Work to be completed
Filter these entries down to lines holding "will".
+ + +
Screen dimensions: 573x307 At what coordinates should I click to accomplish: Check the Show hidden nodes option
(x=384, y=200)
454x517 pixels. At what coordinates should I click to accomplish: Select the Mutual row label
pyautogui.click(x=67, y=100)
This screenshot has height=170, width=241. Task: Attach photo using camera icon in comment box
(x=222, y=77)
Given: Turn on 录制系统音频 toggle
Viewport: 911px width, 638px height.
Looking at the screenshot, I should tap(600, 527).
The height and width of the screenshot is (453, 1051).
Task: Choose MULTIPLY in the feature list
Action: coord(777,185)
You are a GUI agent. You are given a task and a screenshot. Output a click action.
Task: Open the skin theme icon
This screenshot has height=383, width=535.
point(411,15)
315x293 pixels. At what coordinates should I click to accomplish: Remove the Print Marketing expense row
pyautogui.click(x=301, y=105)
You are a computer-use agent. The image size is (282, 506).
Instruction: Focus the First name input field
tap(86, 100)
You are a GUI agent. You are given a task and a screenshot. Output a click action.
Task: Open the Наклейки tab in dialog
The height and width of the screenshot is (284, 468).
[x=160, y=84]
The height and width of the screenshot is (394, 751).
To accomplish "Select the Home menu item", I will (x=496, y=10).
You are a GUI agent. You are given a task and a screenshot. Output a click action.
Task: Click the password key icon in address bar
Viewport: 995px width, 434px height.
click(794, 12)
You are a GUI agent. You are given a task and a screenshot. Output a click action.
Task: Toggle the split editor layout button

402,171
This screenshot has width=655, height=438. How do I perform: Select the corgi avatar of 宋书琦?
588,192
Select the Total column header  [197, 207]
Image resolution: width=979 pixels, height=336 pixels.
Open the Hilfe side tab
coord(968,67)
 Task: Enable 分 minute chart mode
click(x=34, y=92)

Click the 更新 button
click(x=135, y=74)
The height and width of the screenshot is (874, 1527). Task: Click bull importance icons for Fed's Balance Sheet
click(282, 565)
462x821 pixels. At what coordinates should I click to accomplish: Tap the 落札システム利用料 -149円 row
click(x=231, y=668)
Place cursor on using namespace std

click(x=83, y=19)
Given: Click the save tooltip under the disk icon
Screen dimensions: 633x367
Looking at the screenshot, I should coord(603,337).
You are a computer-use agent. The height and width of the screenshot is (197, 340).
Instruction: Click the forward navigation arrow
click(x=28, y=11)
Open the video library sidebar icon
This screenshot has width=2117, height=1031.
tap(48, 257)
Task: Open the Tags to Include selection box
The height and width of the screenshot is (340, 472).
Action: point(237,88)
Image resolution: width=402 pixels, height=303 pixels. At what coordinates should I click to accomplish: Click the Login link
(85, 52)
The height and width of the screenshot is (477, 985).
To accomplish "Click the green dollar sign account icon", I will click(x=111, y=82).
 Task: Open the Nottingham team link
+ + +
Expected output
To accomplish "Select the Home menu item", I will (x=496, y=10).
To accomplish "Click the green dollar sign account icon", I will click(x=111, y=82).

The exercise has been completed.